Polisiye roman denilince edebiyatımızda akla gelen ilk isim Ahmet Ümit’tir. Polisiyesever bir okur olarak neredeyse tüm romanlarını okudum. Ama bu arada Ahmet Ümit’in çeşitli zamanlarda, çeşitli yerlerde yazdığı yazılarından oluşan İnsan Ruhunun Haritası’nı gözden kaçırmışım. Geçtiğimiz aylarda bir yerde duyunca okuma listeme derhal dahil etmiştim.
Kitapta Ahmet Ümit’in otuz yazısı üç ayrı bölümde toplanmış. Yazıların ana ekseni elbette edebiyat ve polisiye. Ancak sadece sınırlı bir konu etrafında dönüp durmuyor. Zira Ahmet Ümit yazılarında yazarları, kitapları ve roman kahramanlarını anlatırken bir yandan da bir adım geriye çekilip toplumsal arka planların, felsefi temellerin, psikolojik nedenlerin ipuçlarını veriyor. Çoğu gazetelerde çıkan yazılar olduğu için dili son derece akıcı ki bu durum zaten Ahmet Ümit okuru için şaşırtıcı değil. Aslında yazılarında toplumsal ve psikolojik arka planı vermeye çalışması da Ahmet Ümit okuruna aşina. Zira romanlarında yaşanan cinayetin temasına bağlı olarak bu tarz bir alt yapıyı okuyucuya sunar Ahmet Ümit. Sultanı Öldürmek romanında örneğin, İstanbul’un fethini feth edilenlerin gözünden anlattığı kısımlar ilgimi cinayetten daha fazla çekmişti. İstanbul Hatırası‘nı okurken tarihi yarımadayı daha önce hiç görmemiş biri gibi bir an önce gidip görmek istemiştim.
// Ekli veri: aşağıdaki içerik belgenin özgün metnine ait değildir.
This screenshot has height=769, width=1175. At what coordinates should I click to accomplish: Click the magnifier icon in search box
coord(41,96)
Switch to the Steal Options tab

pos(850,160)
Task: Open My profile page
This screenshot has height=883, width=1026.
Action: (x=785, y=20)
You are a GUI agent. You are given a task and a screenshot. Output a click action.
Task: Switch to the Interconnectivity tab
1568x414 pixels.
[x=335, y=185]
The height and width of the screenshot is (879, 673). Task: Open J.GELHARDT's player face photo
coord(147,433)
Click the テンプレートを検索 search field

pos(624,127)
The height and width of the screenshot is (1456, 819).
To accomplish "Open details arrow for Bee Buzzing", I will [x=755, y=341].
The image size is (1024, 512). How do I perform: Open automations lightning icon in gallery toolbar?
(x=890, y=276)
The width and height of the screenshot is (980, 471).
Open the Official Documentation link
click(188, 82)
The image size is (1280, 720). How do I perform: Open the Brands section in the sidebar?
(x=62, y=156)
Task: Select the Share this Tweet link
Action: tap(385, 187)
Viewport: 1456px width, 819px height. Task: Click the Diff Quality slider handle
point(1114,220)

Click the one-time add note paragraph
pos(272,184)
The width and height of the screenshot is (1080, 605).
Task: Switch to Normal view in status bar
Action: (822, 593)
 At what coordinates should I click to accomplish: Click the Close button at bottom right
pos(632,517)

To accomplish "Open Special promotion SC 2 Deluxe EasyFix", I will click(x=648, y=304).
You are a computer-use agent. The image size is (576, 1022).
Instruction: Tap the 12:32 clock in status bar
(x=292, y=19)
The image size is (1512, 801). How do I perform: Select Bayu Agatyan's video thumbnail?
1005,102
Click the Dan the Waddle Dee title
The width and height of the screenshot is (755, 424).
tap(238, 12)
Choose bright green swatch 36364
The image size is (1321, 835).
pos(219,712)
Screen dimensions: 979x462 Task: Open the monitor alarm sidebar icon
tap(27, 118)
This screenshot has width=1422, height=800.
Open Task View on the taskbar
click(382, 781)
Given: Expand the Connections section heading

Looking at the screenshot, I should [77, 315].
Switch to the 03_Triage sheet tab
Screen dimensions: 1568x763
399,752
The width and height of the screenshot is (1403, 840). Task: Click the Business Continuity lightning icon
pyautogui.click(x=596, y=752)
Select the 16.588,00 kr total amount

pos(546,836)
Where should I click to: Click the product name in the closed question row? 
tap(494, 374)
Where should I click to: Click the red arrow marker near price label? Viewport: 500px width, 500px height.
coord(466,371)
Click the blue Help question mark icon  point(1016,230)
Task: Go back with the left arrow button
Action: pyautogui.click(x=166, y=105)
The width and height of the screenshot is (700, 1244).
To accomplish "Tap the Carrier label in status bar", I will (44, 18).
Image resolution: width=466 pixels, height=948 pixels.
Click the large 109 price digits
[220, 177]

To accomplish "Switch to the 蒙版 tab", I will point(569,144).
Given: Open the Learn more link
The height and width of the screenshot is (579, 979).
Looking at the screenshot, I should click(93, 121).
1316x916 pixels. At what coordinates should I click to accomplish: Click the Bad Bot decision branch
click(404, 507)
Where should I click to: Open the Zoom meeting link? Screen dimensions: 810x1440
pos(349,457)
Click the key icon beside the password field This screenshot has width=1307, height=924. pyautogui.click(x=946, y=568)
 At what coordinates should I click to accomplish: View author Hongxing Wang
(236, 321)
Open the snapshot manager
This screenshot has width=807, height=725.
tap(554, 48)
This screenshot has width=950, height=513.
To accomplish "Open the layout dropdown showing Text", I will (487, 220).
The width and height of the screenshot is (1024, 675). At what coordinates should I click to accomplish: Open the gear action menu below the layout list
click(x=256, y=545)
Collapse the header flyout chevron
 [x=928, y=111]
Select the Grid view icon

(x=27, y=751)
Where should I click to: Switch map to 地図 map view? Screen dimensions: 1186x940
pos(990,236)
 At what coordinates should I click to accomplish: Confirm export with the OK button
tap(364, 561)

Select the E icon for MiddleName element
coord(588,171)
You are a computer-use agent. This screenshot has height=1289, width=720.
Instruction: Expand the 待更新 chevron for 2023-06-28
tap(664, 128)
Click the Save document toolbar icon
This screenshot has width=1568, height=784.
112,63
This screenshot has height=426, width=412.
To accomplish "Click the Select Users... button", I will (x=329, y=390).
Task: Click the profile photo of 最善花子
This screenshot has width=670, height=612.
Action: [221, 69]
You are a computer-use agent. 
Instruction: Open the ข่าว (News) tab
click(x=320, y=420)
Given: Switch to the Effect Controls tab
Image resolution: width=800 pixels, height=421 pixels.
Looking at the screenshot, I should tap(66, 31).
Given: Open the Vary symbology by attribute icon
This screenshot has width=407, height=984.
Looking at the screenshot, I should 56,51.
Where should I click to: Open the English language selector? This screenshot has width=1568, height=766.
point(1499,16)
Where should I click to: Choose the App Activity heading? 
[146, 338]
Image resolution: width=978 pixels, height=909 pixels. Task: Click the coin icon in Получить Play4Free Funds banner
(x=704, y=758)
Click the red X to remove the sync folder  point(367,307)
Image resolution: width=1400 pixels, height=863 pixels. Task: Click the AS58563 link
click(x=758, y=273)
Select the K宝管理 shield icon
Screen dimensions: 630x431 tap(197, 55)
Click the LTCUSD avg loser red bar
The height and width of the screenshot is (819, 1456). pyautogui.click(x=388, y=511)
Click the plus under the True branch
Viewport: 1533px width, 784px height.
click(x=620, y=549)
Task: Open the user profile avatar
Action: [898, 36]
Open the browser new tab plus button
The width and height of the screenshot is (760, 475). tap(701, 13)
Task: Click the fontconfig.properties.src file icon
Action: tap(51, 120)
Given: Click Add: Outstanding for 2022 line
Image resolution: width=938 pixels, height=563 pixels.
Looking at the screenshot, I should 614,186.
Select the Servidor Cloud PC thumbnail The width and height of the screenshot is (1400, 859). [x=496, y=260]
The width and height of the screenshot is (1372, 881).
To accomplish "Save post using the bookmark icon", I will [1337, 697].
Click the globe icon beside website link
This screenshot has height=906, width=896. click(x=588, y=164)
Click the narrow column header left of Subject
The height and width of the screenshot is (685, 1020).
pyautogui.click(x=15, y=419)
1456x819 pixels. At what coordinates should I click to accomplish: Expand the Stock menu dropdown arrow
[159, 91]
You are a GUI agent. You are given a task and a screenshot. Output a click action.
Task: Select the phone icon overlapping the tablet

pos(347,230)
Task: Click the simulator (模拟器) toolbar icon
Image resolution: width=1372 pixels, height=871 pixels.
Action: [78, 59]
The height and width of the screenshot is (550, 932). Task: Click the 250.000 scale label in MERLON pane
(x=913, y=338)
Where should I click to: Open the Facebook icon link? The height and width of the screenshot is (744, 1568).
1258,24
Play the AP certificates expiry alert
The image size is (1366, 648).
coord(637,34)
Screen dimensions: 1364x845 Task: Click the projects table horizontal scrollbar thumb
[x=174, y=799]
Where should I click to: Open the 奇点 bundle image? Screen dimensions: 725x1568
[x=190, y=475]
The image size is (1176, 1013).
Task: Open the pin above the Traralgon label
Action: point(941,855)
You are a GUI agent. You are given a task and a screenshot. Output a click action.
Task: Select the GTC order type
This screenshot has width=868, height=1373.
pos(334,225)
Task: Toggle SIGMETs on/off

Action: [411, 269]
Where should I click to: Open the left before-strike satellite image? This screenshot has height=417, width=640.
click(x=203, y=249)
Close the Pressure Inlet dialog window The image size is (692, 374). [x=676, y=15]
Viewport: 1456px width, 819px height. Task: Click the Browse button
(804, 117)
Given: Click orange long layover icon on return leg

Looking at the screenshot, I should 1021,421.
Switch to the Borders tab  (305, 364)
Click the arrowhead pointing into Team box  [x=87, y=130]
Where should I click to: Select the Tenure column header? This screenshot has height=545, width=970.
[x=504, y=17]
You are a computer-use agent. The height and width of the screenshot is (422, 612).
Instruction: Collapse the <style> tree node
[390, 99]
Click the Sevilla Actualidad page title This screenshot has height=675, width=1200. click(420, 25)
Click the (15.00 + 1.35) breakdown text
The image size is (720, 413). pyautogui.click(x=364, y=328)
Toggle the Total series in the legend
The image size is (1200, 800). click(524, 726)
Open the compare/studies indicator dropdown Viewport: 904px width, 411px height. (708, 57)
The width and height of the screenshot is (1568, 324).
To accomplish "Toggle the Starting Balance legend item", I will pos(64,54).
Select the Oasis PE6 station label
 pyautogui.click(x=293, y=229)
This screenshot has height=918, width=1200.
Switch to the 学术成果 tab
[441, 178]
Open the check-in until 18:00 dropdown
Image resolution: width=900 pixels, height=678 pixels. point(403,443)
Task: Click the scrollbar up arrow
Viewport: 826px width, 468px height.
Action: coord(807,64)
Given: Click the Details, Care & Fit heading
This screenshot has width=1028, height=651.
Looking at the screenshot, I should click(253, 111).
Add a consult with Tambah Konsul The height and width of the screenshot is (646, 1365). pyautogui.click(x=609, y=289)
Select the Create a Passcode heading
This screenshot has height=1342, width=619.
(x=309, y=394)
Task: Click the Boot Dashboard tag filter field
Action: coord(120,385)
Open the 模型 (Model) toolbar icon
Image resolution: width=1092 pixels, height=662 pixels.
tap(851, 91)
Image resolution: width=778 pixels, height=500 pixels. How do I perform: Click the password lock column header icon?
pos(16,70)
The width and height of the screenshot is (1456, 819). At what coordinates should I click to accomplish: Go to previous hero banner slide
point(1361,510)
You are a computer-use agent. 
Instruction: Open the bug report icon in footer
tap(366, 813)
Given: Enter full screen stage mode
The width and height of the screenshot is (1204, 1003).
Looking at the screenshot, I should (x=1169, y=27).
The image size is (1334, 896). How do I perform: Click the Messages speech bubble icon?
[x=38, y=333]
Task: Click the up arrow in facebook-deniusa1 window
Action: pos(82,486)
Suç sadece suç değildir. Ardında insan, mekan ve toplum vardır. Ve her şey her şeyle bağlantılıdır. Felsefi düşüncelerin üretildiği coğrafyayla, tarihi bir anlaşmanın o anlaşmayı yapan kralın çocukluğuyla, roman karakterlerinin üretildikleri dönemlerle, yazarların okudukları kitaplarla, bugün yazılan bir romanın bin yıl önceki bir efsaneyle ve onun bununla ya da bunun şununla bir bağlantısı vardır. Bunu olay yerindeki her ipucunun bir şeye işaret ettiğine tanık olan polisiye okurundan iyi kim bilebilir ki!
İnsan Ruhunun Haritası‘nda işte bu bağlantıların izini sürebiliyoruz. Yazılar ortalama beş sayfa olduğu için derinlemesine bir analizden söz edemiyoruz elbette. Zaten gazete yazısı olarak yazıldıkları için amaçları da bu değil. Ama önümüze yeni fikirler sunması açısından yol gösterici bir kitap. Daha önce okumadığınız bir yazarla karşılaşıp yeni okuma listeleri oluşturabilir ya da bir konunun peşine düşebilirsiniz. Polisiyenin ortaya çıktığı dönemin koşullarıyla bağlantısı hoş bir araştırma/okuma konusu değil mi?
Kısacası polisiye ve edebiyat severseniz İnsan Ruhunun Haritası’nı seversiniz.